Later that year Hassan continued his crackdown on political opposition to the state with the prosecution of members of the Islamic group Al Adl Wa Al Ihssane, a largely peaceful Islamic group which pushes for the Islamisation of society through education and awareness rather than violence. Accusing members of belonging to and attempting to advertise for the unsanctioned association, roughly 40 members of Al Adl Wa Al Ihssane were charged leading to at least 30 convictions. Some of which due to appeals and efforts by the defense were either overturned or had sentences commuted. The trials themselves were marred by accusations of corruption as reports of judicial malpractice arose. Accounts of enforcement officers violating procedures in regard to what constitutes lawful and unlawful searches as well as the falsification of official documents called into question the legitimacy of these arrests and the independence of the Moroccan judiciary as a whole.
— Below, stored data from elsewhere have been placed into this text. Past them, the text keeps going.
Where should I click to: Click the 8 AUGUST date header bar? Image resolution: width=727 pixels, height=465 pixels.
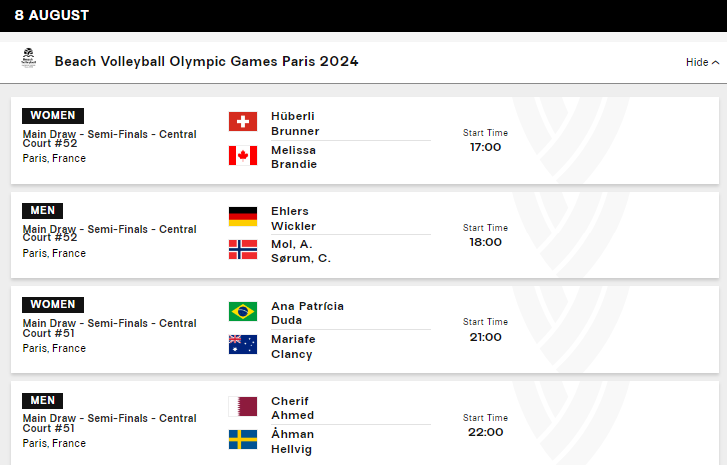pos(364,16)
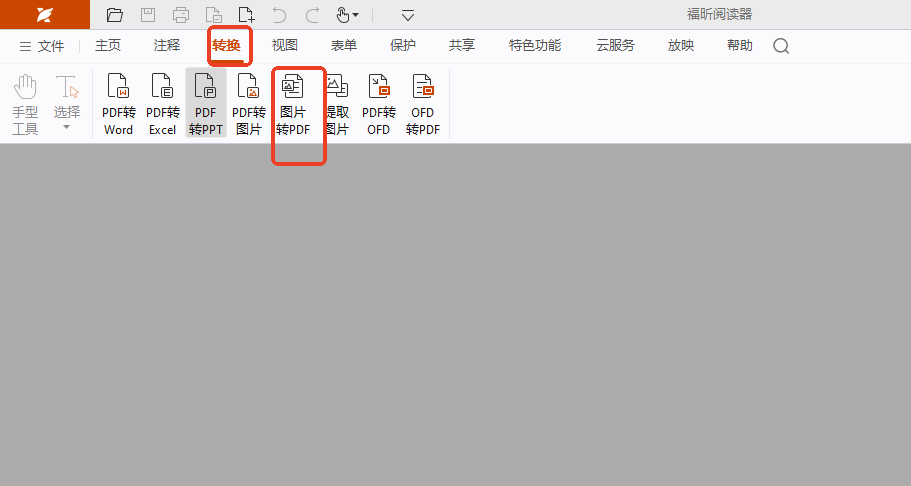Open a file with the folder icon
The image size is (911, 486).
[115, 15]
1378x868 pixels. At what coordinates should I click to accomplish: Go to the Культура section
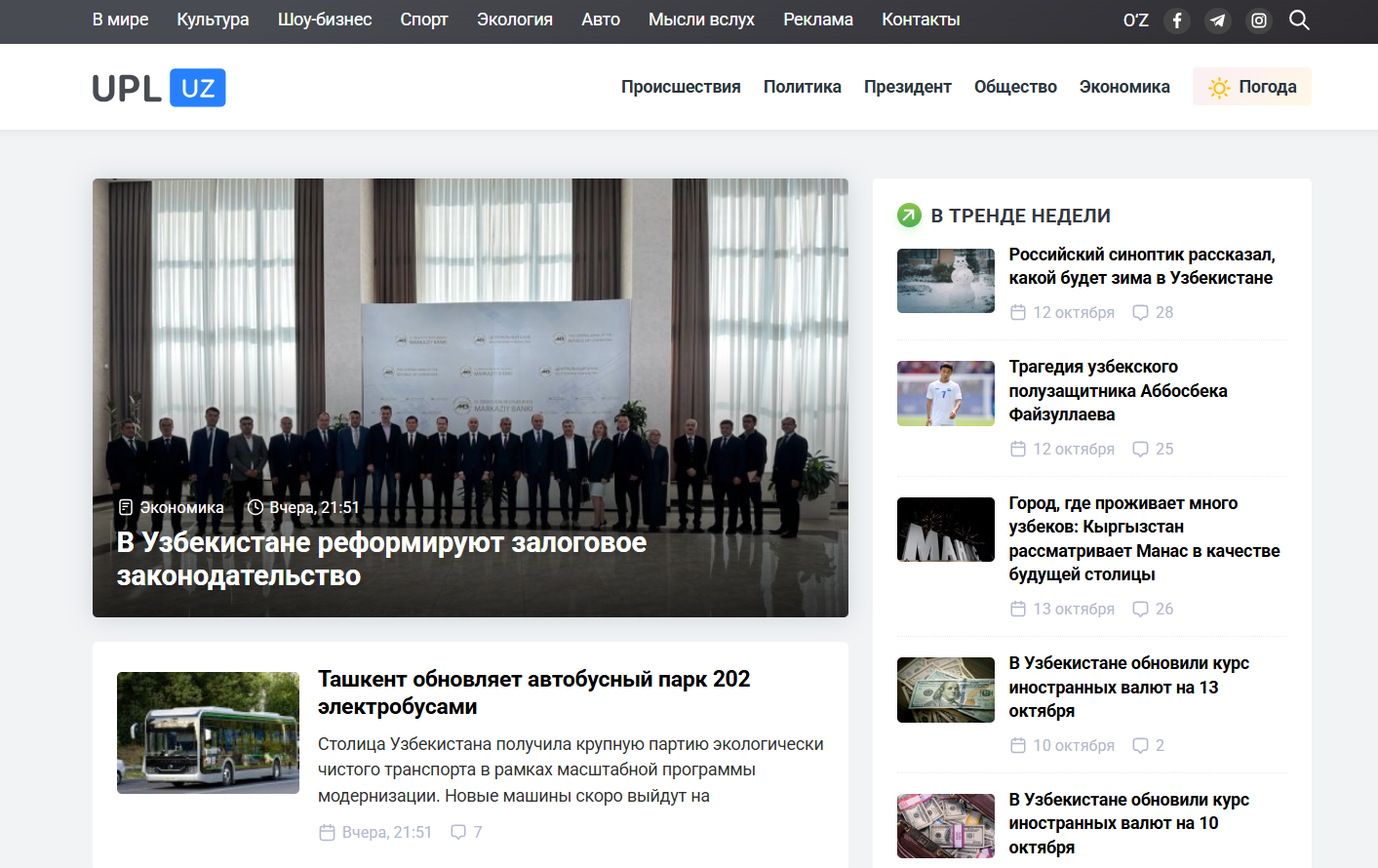(213, 20)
Upon discovery of the use of torture as a method of interrogation by state officials, there arose new ammunition for advocacy groups aiming to overturn convictions as well as pressure the government into enacting more protections of civil rights for the Moroccan people. Questions as to the reliability of confessions provided a basis for appeals to courts and were covered by the media, however due to governmental influence courts largely turned a blind eye to any reported case of torture.

In response to the negative media coverage plaguing the regime, Moroccan courts began targeting media outlets more severely with charges of defamation against state run organizations. Convictions for the "defamation of the courts and tribunals" followed swiftly as several high-profile media figures faced imprisonment including the director of "Al-Ittihad al-Ishtiraki", the publication of the main opposition party at the time, Ahmed Bendjelloun of "at-Tariq" as well as Mustaphe el-Alaoui, director of "al-Usbu' as-Sahafa w'as-Siyasi". All three faced several months in jails due to stories published in which the ability and independence of the courts were brought into question. While the sentences were short, four months for Benjelloun and three months for el-Alaoui, the message that was conveyed to the governments opposition was clear, any attempts to deviate from the message approved by Hassan would not be welcome in Morocco.

Shortly after the attack on the press, the Moroccan government found itself at war with once again with international human rights watch dogs. Amnesty International, the organization that had previously sent representatives to meet with Hassan, had its legitimacy as an organization attacked by defenders of the regime. Claims that the human rights group misrepresented facts in its reporting of the conditions of prisoners and political oppression arose and were widely circulated among the Moroccan people leading to support for the regime. The skewed information made it easier for  the  regime to deny entry to and expel those who disagreed with their practices, such as representatives from the French group the "Association for victims of Repression in Exile". In 1990 two members were expelled from Moroccan soil on accusations of intending to violate their travel visas. The same representatives had previously been harassed by Moroccan officials on a separate trip. In this incident the representative had her items seized and searched by security officials, confiscating all evidence of human rights abuses from her luggage as well as intimidating her in the process.

Despite past actions, in an attempt to rectify his public image King Hassan formed a new task force to assess the validity of the accusations made by watchdog groups. The so-called "Consultative Council on Human Rights" was used more as tool of the regime to tell the world that conditions for political prisoners in Morocco was not as the many international watch dog groups had reported. However Hassan did begin a process of releasing prisoners due to mounting pressure from international organizations and foreign governments, with over three hundred released in 1991 alone.